Interpretable Convolutional Neural Networks (1710.00935v4)

Published 2 Oct 2017 in cs.CV

Abstract: This paper proposes a method to modify traditional convolutional neural networks (CNNs) into interpretable CNNs, in order to clarify knowledge representations in high conv-layers of CNNs. In an interpretable CNN, each filter in a high conv-layer represents a certain object part. We do not need any annotations of object parts or textures to supervise the learning process. Instead, the interpretable CNN automatically assigns each filter in a high conv-layer with an object part during the learning process. Our method can be applied to different types of CNNs with different structures. The clear knowledge representation in an interpretable CNN can help people understand the logics inside a CNN, i.e., based on which patterns the CNN makes the decision. Experiments showed that filters in an interpretable CNN were more semantically meaningful than those in traditional CNNs.

Authors (3)

Quanshi Zhang (81 papers)
Ying Nian Wu (138 papers)
Song-Chun Zhu (216 papers)

Citations (752)

View on Semantic Scholar

Summary

The paper introduces a novel loss function that makes each high-layer CNN filter correspond to a distinct object part without requiring extra annotations.
It minimally modifies standard CNN architectures to enhance filter interpretability while preserving robust classification performance.
Experimental results on networks like AlexNet and VGG variants demonstrate significantly improved part interpretability and location stability.

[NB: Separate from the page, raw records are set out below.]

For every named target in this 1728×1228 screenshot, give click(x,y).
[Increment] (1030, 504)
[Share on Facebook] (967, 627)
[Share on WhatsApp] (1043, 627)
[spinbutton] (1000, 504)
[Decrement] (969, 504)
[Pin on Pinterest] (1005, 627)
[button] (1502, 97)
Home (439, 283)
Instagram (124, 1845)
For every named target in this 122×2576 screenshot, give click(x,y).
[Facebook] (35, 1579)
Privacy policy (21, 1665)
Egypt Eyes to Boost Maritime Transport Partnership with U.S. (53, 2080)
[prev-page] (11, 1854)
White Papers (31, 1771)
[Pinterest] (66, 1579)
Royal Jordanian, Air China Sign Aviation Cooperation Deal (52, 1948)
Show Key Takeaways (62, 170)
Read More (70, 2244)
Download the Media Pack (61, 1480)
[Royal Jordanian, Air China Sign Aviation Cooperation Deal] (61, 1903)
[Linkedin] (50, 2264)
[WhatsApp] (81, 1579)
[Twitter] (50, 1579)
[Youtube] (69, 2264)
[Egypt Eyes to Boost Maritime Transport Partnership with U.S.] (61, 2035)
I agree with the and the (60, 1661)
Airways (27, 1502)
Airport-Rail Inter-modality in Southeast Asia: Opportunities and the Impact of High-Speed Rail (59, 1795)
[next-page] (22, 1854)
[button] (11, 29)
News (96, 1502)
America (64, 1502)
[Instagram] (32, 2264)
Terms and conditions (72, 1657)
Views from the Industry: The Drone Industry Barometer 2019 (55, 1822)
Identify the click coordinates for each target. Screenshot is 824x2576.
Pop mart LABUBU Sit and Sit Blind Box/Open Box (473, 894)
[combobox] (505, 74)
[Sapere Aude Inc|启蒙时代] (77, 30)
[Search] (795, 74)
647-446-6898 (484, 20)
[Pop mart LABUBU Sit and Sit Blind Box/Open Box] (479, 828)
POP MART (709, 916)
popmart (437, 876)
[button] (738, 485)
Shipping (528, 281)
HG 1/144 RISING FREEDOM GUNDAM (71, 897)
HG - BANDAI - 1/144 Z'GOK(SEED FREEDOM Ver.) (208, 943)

Interpretable Convolutional Neural Networks

The paper "Interpretable Convolutional Neural Networks" by Quanshi Zhang, Ying Nian Wu, and Song-Chun Zhu introduces a method to make convolutional neural networks (CNNs) interpretable by assigning explicit semantic meanings to filters in high conv-layers. This approach aims to address the longstanding issue of interpretability in CNNs by enabling each filter in the high conv-layers to represent a specific object part without requiring additional annotations for supervision.

Introduction

Convolutional Neural Networks (CNNs) have shown exceptional performance across various visual tasks including object classification and detection. Despite their high discrimination power, CNNs are often criticized for their lack of interpretability. This paper presents a novel method to convert traditional CNNs into interpretable CNNs, wherein each filter in the high conv-layers corresponds to an object part, thus simplifying the understanding of the network's learned representations.

Key Contributions

Modification for Interpretability: The proposed method involves slight revisions to a standard CNN structure to enhance interpretability, ensuring applicability across different types of CNN architectures.
No Additional Annotations Needed: The method requires no extra annotations of object parts or textures. It automatically adjusts each filter during the training process to represent specific object parts.
Retention of Discrimination Power: While there might be a slight decrease in discrimination power, the method aims to confine this reduction within an acceptable range.
End-to-End Training: The modified interpretable CNNs utilize the same training samples and loss function on the top layer as traditional CNNs, enabling seamless integration into existing training pipelines.

Methodology

The core innovation revolves around adding a specialized loss to each filter in the high conv-layers, guiding it towards the representation of an object part. This loss is designed to ensure:

Low Entropy of Inter-Category Activations: Filters are encouraged to be activated by a single object part pertaining to one category, minimizing activations by other object parts.
Low Entropy of Spatial Distributions: Filters are expected to be activated by specific regions of an object part, ensuring spatial consistency.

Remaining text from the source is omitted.